Finite element investigation of residual stresses during laser powder deposition process as an innovative technique to repair worn rails

Abstract

In recent years, a great deal of effort has been made to use laser powder deposition (LPD) as a novel way of repairing damaged metal components. Minimizing the residual stress in the LPD process to prevent premature failure and delamination is very important, so the proper deposition material and technique must be used. This paper studies the use of the LPD process to repair a standard U.S. light rail by building up multiple deposition layers onto the worn railhead. The investigation of the rail repair process was performed through the systematic finite element modeling of the multi-layer LPD process using the element birth-and-kill technique. In this technique, the effects of the type of deposition material and the preheating temperature on the magnitude and distribution of the residual stresses were studied.
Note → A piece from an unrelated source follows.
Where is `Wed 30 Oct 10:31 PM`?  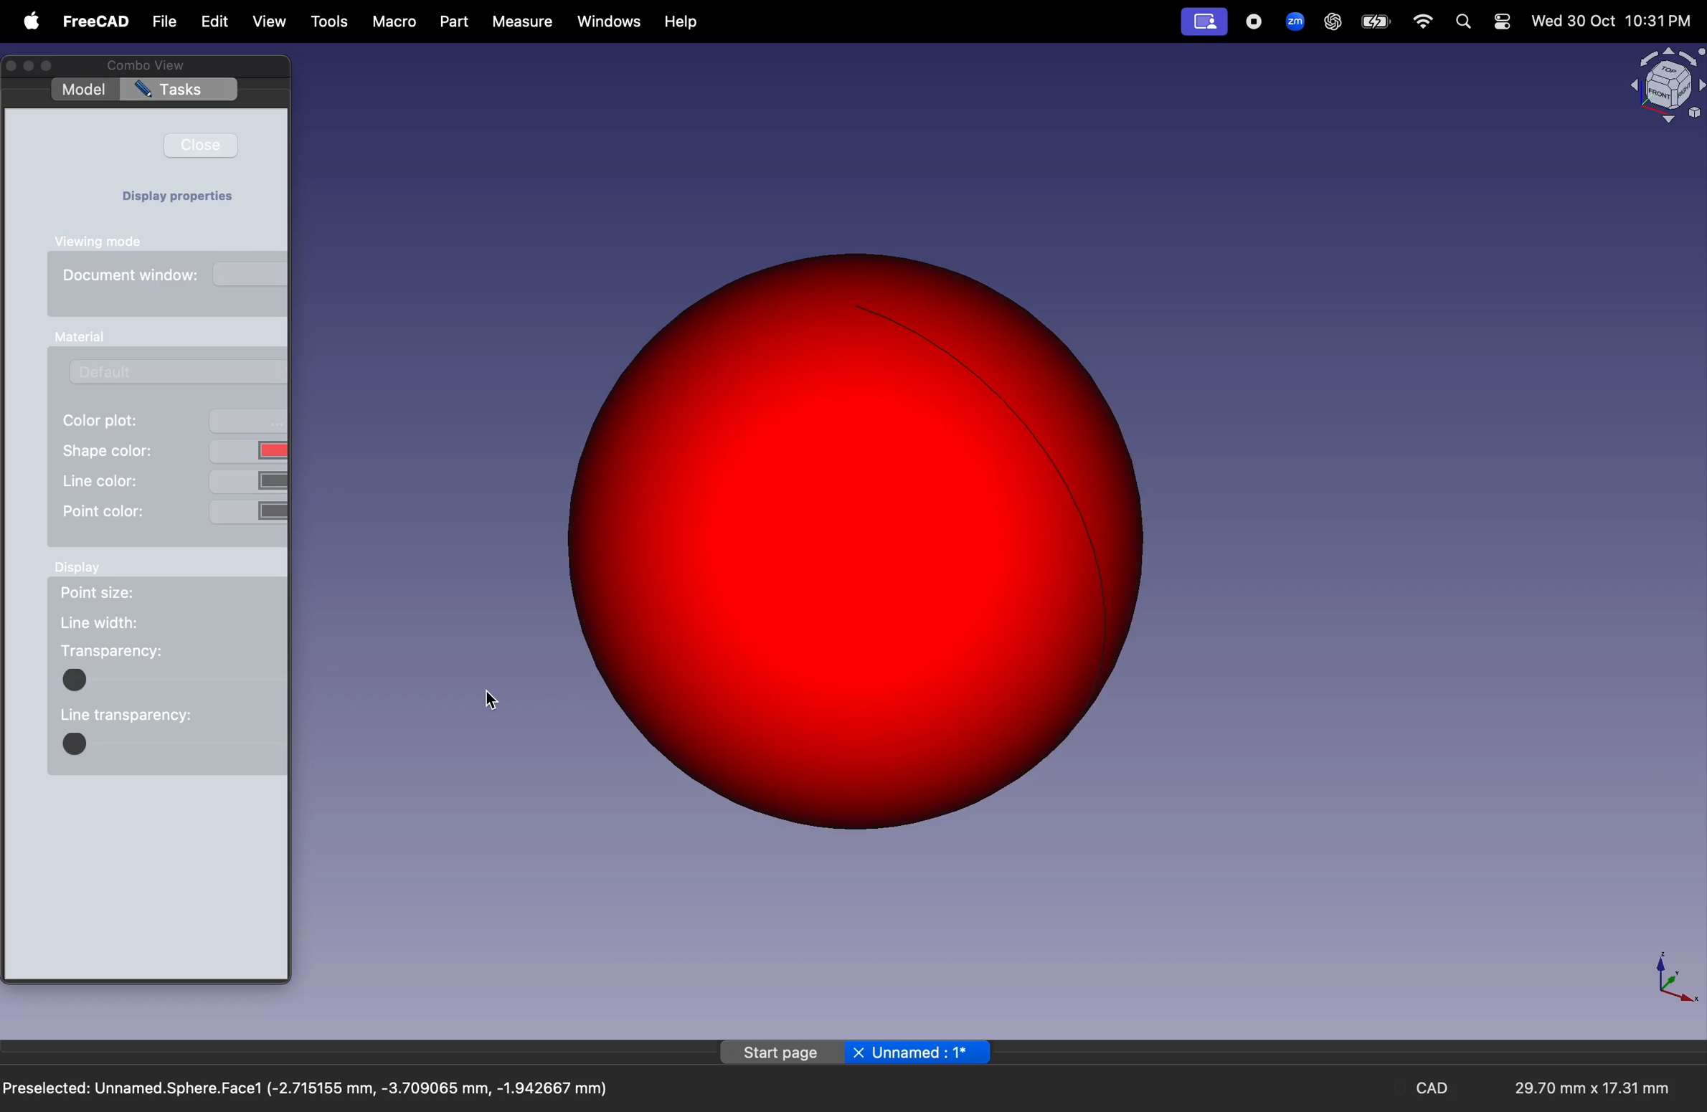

The candidate deposition steels included 304L stainless steel, 410L stainless steel, Stellite 6, and Stellite 21, each one of which was explored separately. To analyze the effect of preheating, various temperatures, that is, 25°C, 400°C, 600°C, 800°C, and 900°C, were set as the initial temperatures of the railhead. Ultimately, it was shown that preheating has a significant effect in minimizing the residual stresses. It was found that each increase in the preheating temperature resulted in an overall decrease of the residual stresses by 25%–30%. In addition, Stellite 21 was identified as the most promising deposition steel in terms of giving the least risk of failure and delamination.